Input material:
• • •

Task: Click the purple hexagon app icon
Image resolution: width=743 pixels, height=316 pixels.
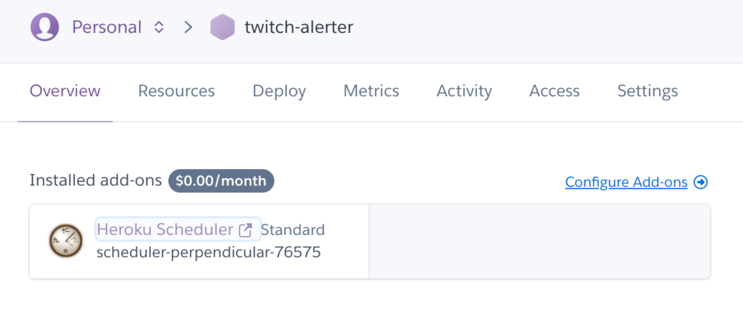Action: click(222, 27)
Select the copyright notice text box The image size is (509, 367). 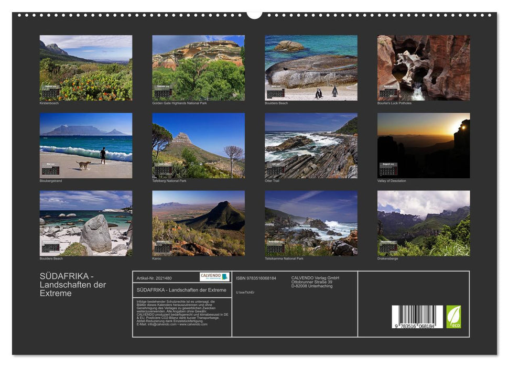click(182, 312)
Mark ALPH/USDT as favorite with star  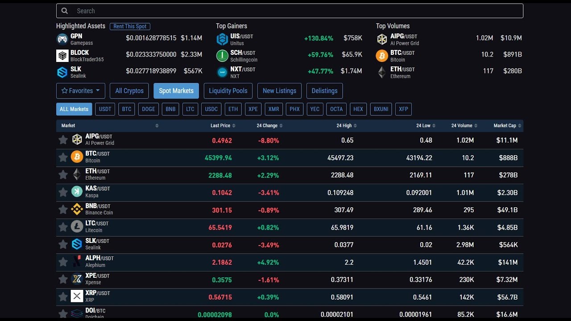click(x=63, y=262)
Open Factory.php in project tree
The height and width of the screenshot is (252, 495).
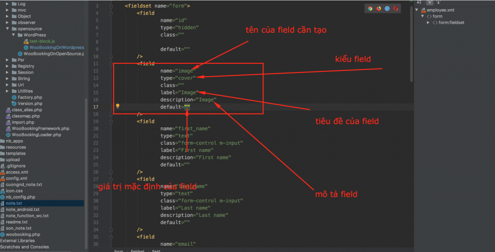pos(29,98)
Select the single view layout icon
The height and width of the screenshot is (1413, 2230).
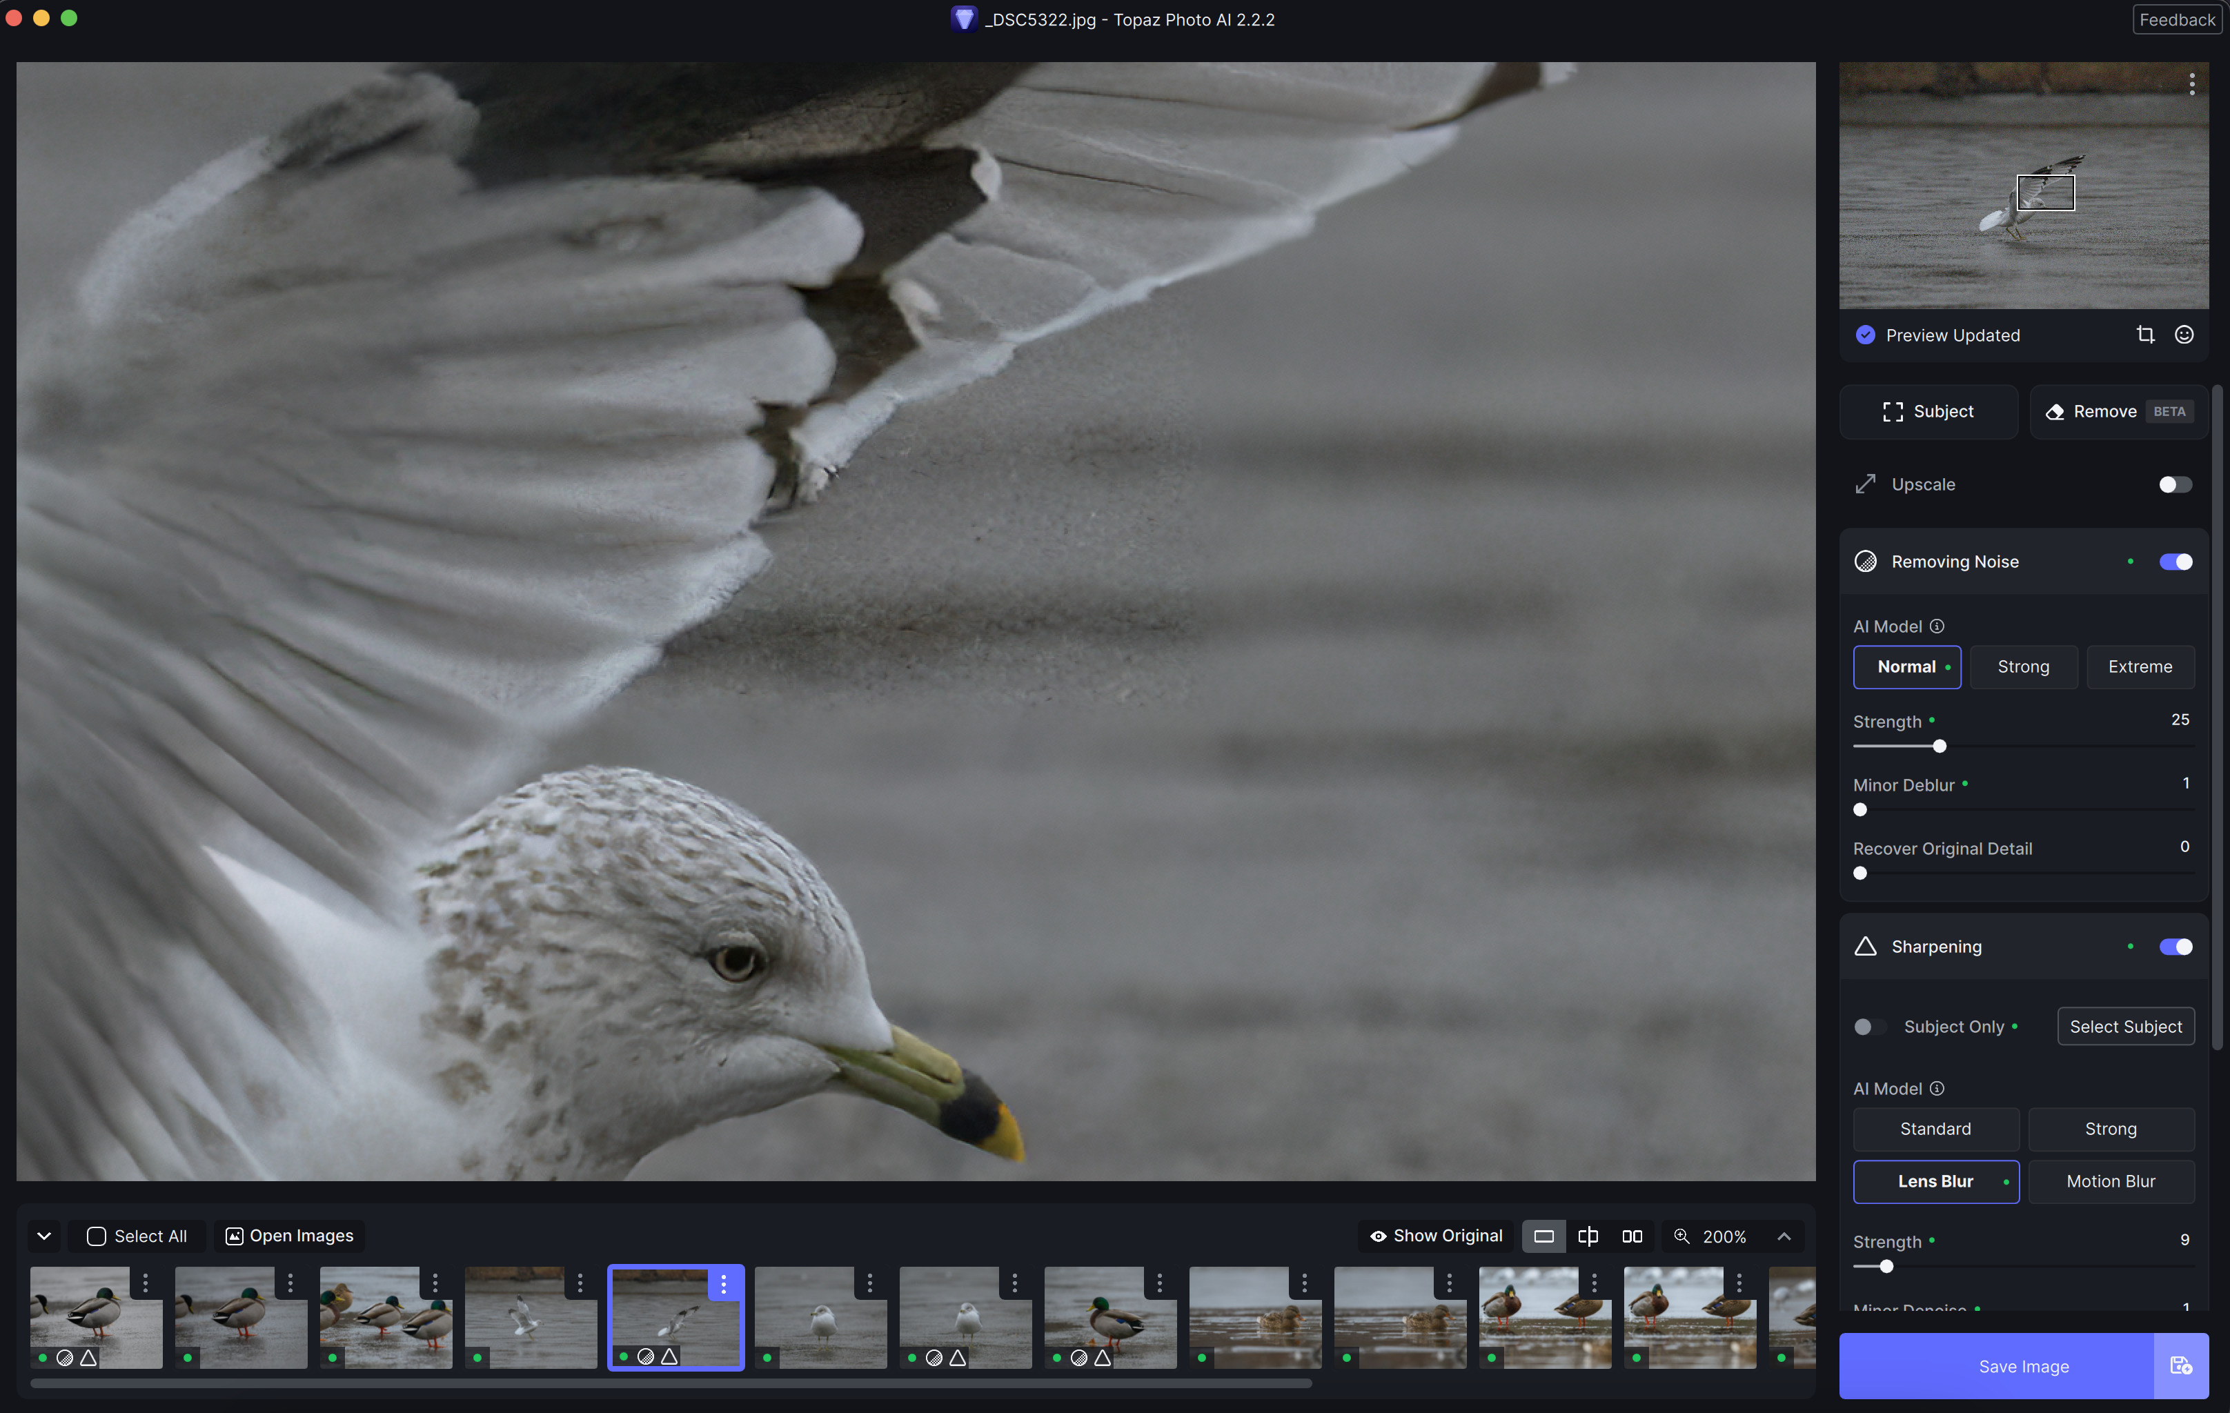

• • •

Exercise objective:
Each line from the one with "Select the single view layout icon" to the last line of the listing should be returned exactly, both ends included, and no picture with them.

Output:
Select the single view layout icon
The height and width of the screenshot is (1413, 2230).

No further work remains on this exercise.